Instructions for the task :: Show the lines below that contain the string "agent".

Collected data entries
━━━━━━

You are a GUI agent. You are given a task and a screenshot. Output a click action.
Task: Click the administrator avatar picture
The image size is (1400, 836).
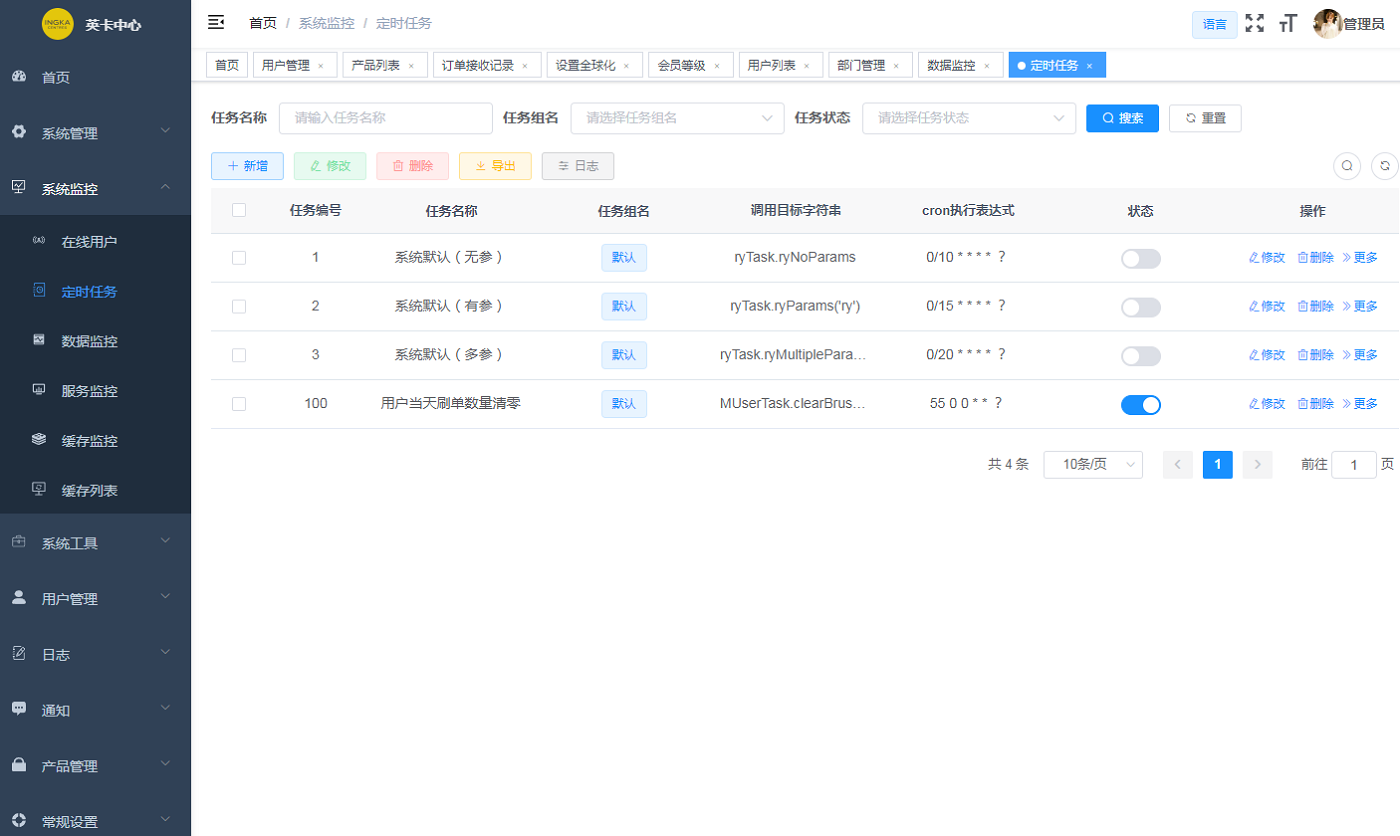(1327, 23)
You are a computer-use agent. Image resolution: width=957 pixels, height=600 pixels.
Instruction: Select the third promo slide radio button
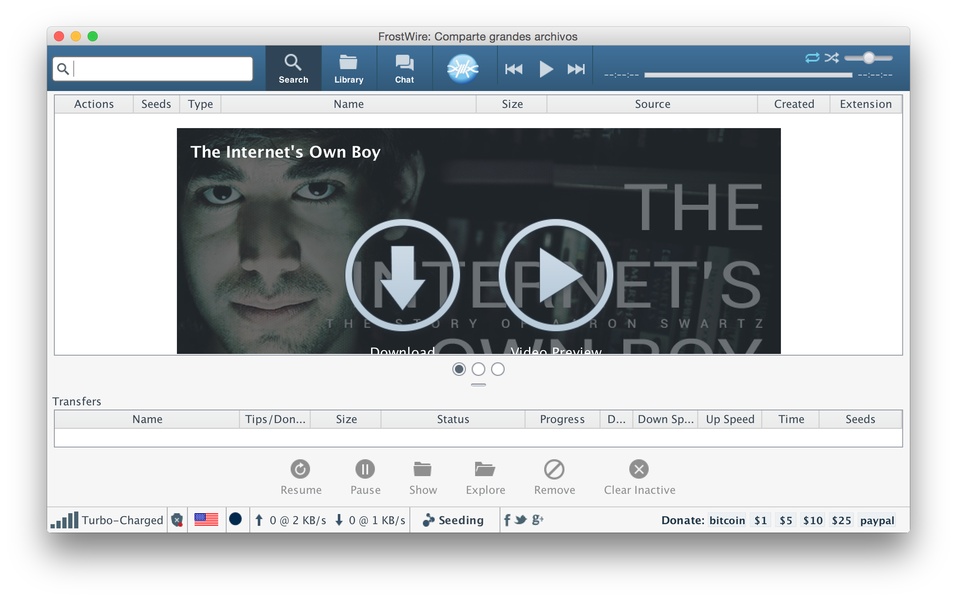498,369
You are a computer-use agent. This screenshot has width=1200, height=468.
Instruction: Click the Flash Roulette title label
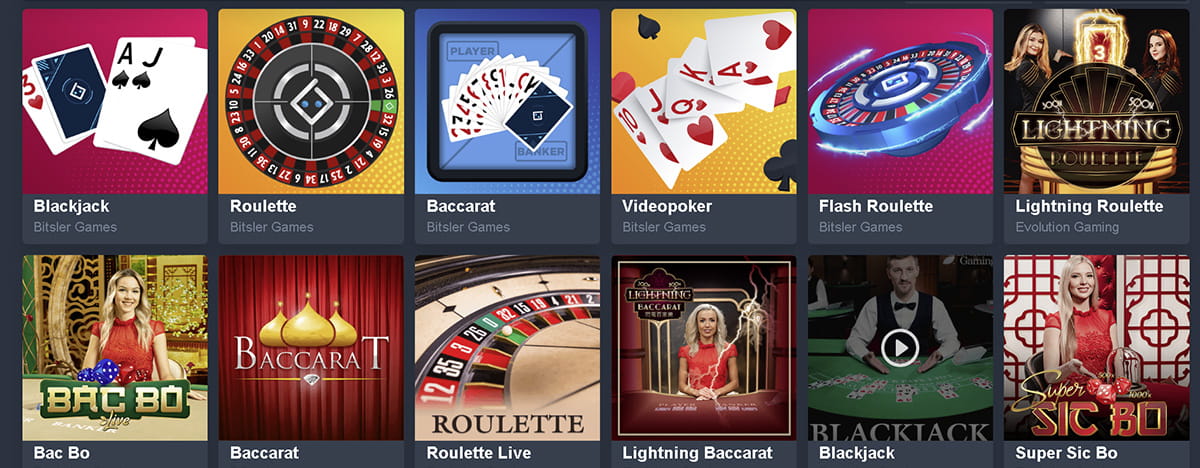(876, 206)
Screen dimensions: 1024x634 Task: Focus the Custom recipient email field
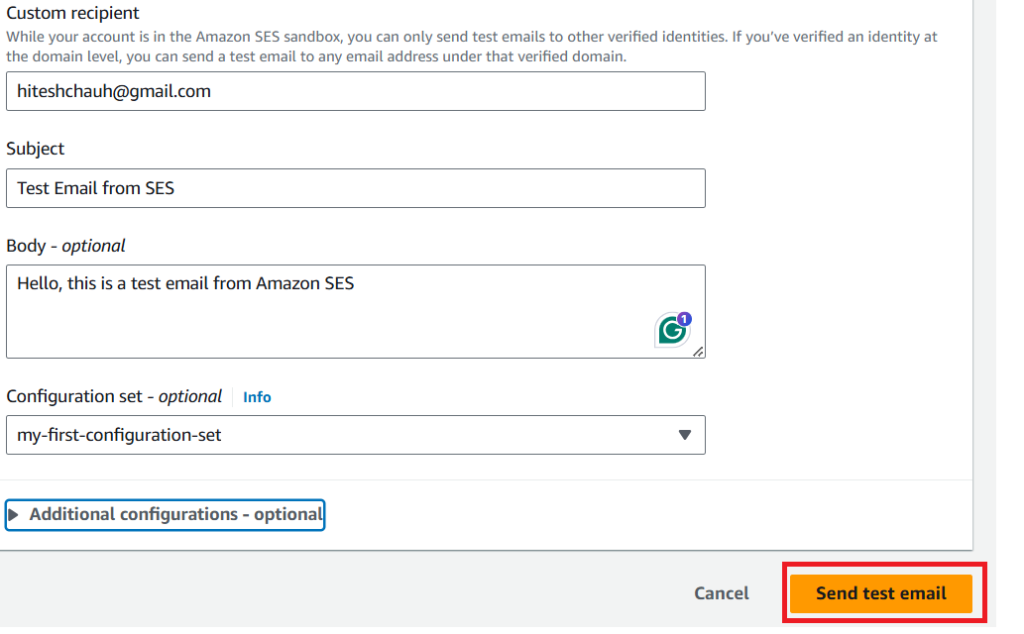click(355, 91)
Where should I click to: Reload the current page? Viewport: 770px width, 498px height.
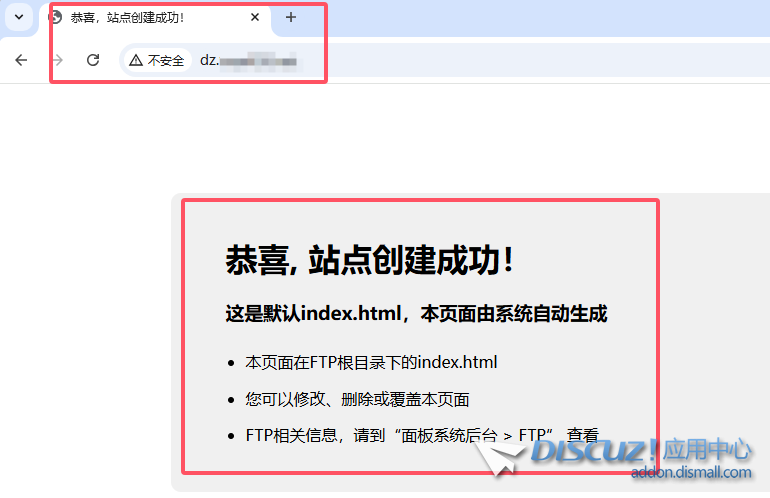click(x=93, y=60)
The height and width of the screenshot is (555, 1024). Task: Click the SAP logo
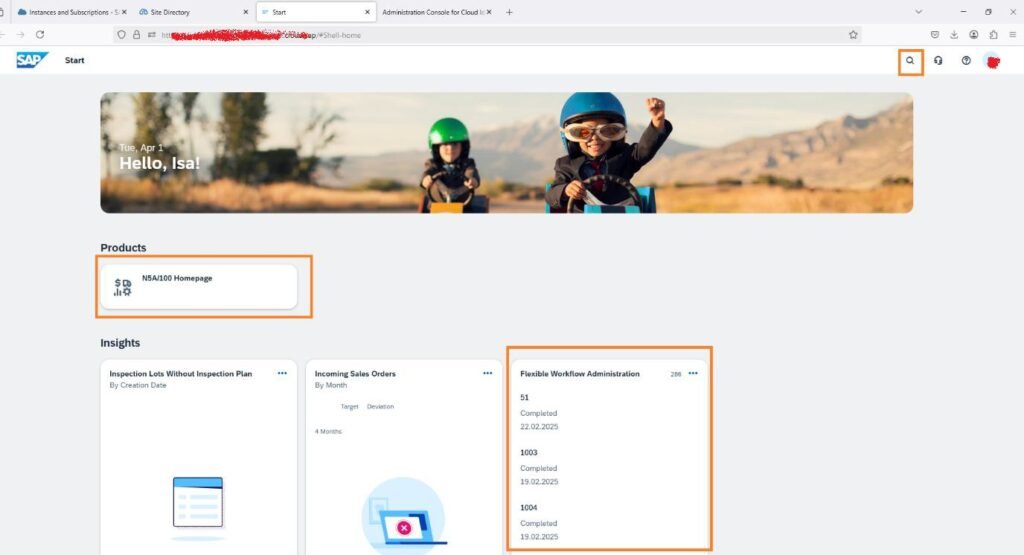coord(32,60)
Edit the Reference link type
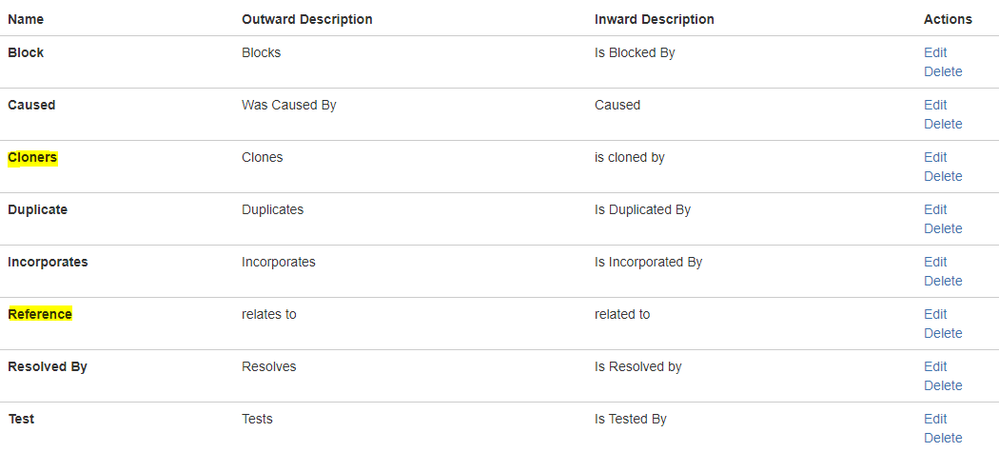 (x=935, y=314)
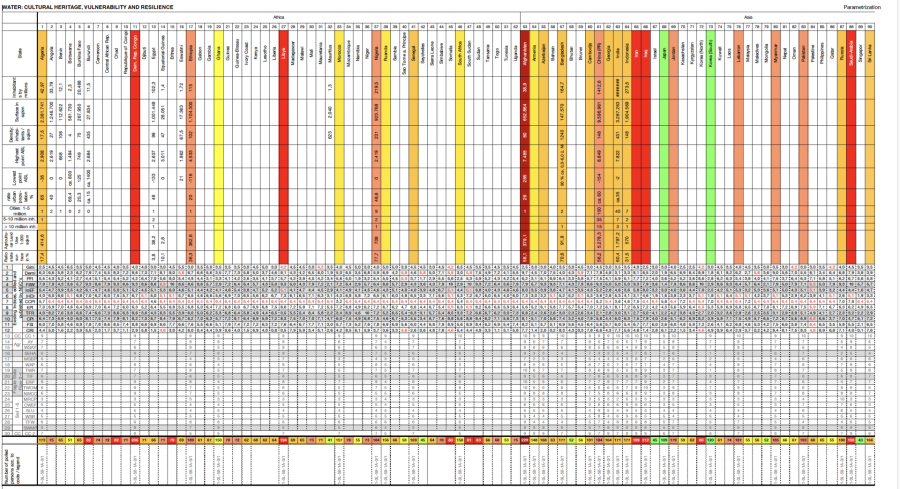Click the 'Parametrization' label at top right
The width and height of the screenshot is (900, 489).
[863, 5]
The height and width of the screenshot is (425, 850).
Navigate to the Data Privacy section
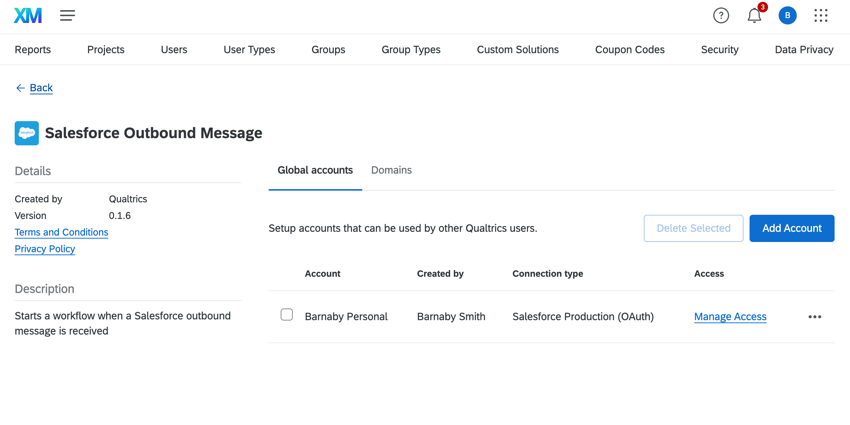tap(803, 49)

━━━━━━

Task solution ::
You are a GUI agent. You are given a task and a screenshot. Output a click action.
You are a computer-use agent. Image resolution: width=957 pixels, height=600 pixels.
You are a computer-use agent. This screenshot has width=1200, height=468.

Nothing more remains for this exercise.